Choosing The Right Water Heater For Your Murrieta Home

When selecting a new water heater for your home or business, you’ll have much to consider. It’s my recommendation that you don’t make your decision solely on cost. Here are a few things to consider when determining your choice.

  • Is your water heater energy efficient? You may pay slightly more for an energy efficient heater but in the long run, you’ll save on energy cost and more than make up for the extra cost. Selecting the right size is critical. Do you take showers or baths? How many gallons of water does your bathtub hold? What is your family size?

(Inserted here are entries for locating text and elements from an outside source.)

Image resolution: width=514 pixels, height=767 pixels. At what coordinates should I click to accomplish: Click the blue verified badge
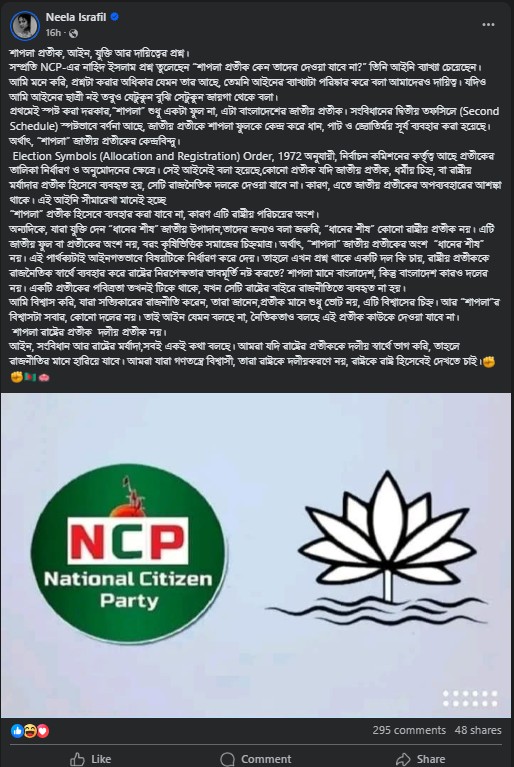(x=114, y=17)
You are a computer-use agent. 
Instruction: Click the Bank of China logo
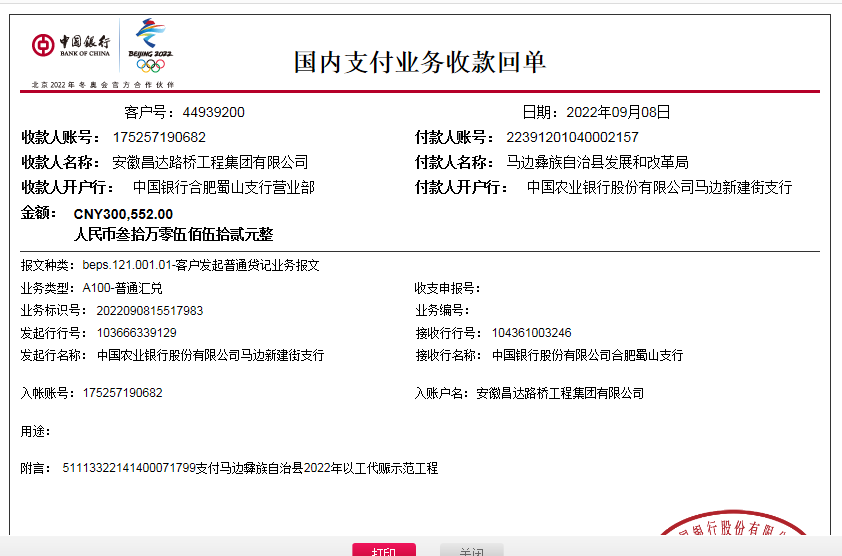coord(72,45)
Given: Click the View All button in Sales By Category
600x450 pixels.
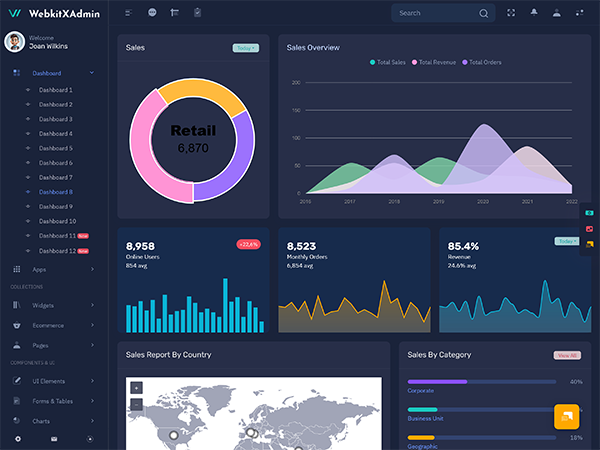Looking at the screenshot, I should point(567,355).
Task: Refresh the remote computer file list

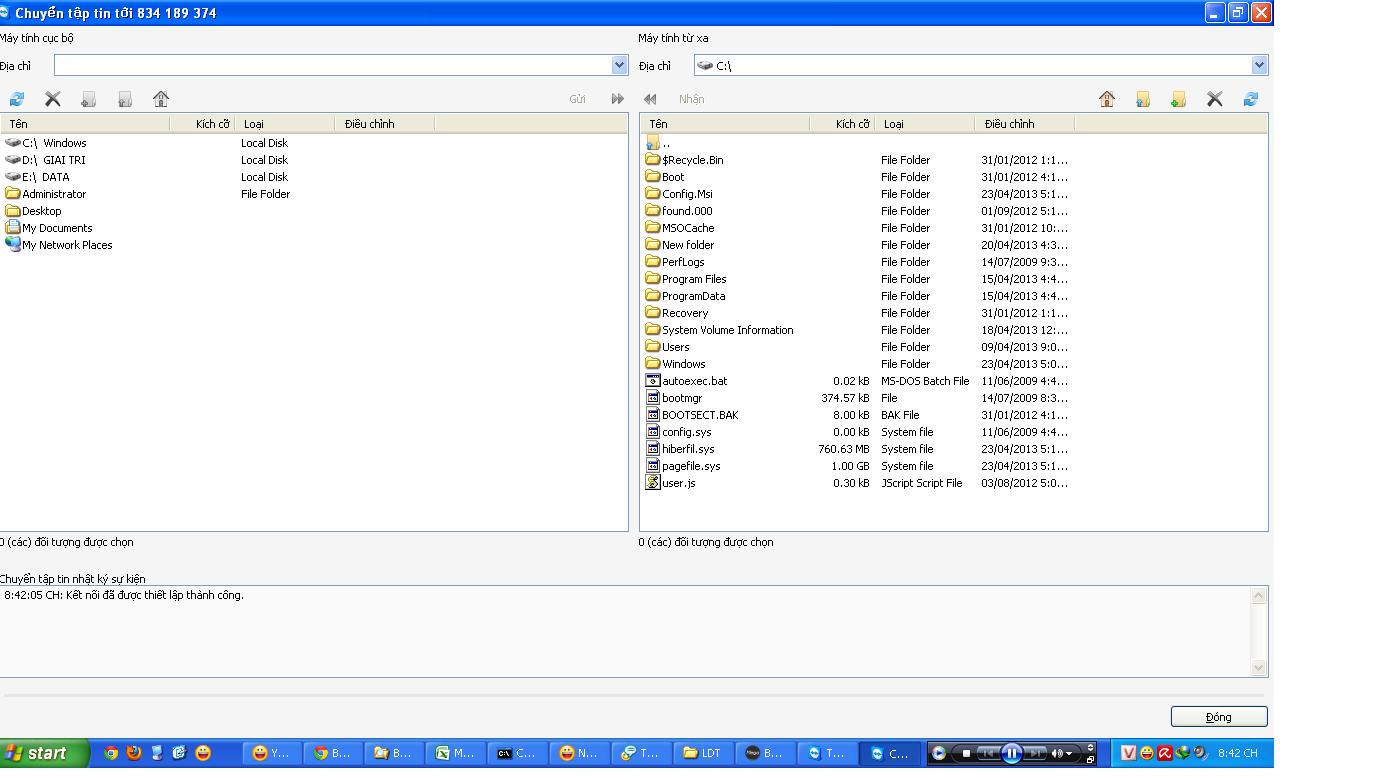Action: click(x=1250, y=99)
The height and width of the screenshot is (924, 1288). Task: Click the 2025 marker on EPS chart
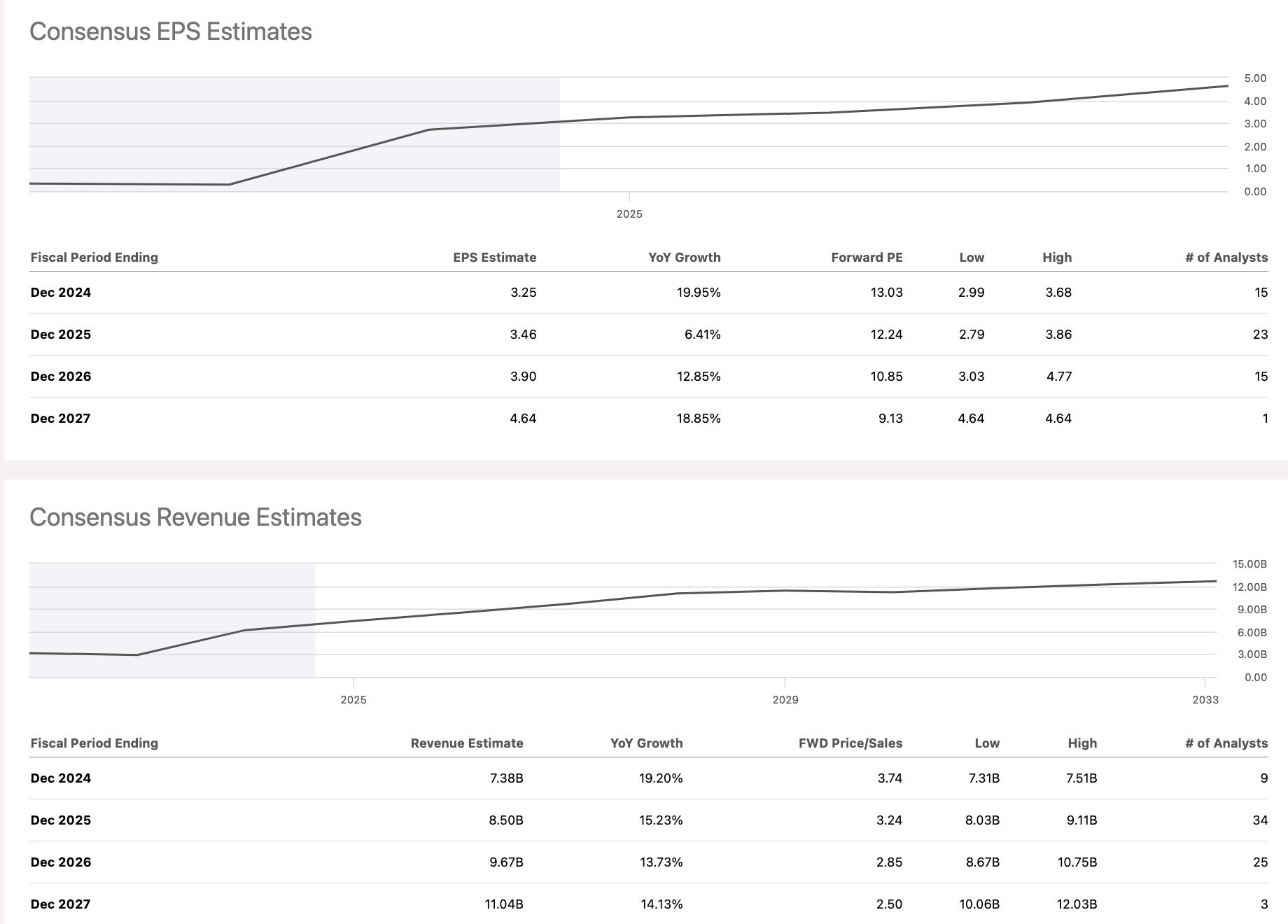[629, 214]
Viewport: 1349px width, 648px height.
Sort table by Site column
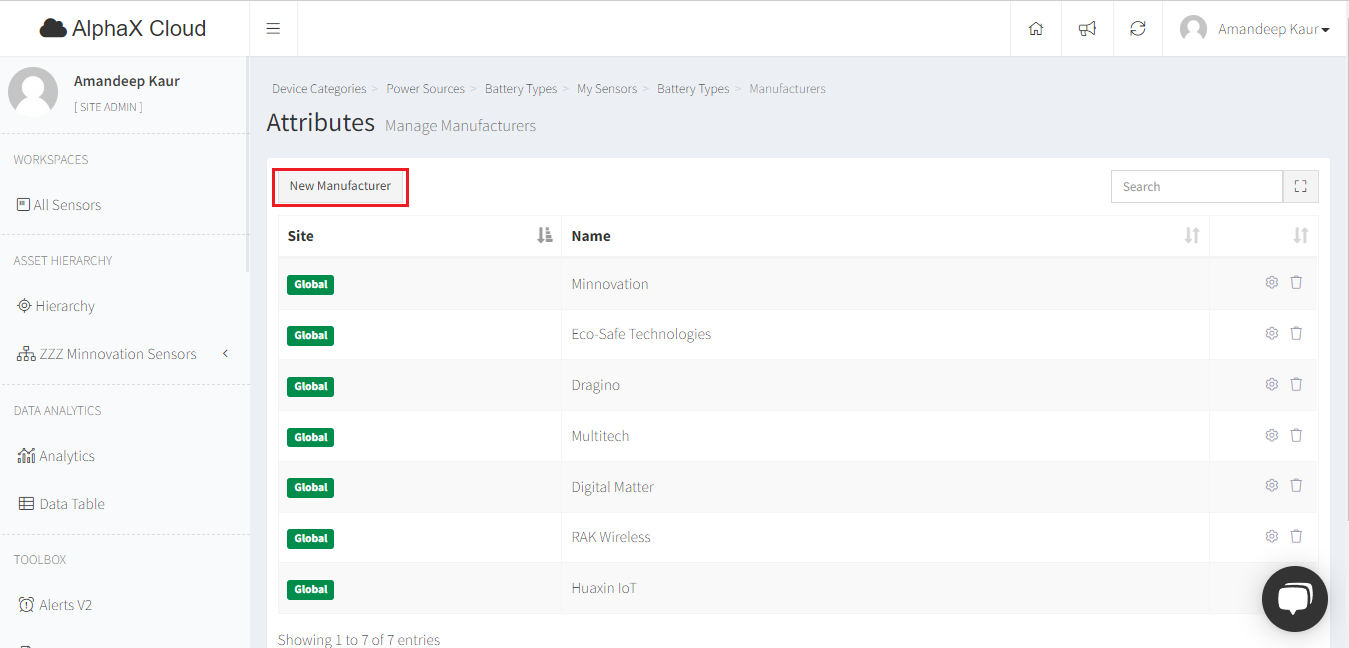(544, 236)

These are all questions you’ll need to ask yourself when choosing a new heater.
  • What is your fuel source, electric, natural gas, solar or propane?
  • Consider maintenance and installation cost.
  • Does your new appliance carry the Energy Star® label?
  • Check for local rebates

An Ounce Of Prevention is Better Than Pound of Cure.

Keep in mind that your gas or electric heater will account for 14 – 18% of your energy cost. The average household will use 64 gallons of water per day. So making the right choice on your heater will not only benefit your pocketbook but will also help the environment. An estimated 27 million households have heaters that are more than ten years old. When it comes to your water heater an ounce of prevention is better than a pound of cure. We rarely think about technology when it comes to our appliances, but the advancements in energy costs and water savings are staggering.  Start your research now before your water heater breaks down, the environmental protection agency has done most of the homework for you. If your water heater is more than 10 years old it’s time to replace it with a more efficient one. Energy Star® Certified Water Heater

A good place to start is with an Energy Star® certified water heater. The Energy Star® label will assure you that you’re purchasing an energy efficient product. Energy Star is the standard for energy efficient products. Created in 1992 by the Department of Energy and the (EPA) Environmental Protection Agency.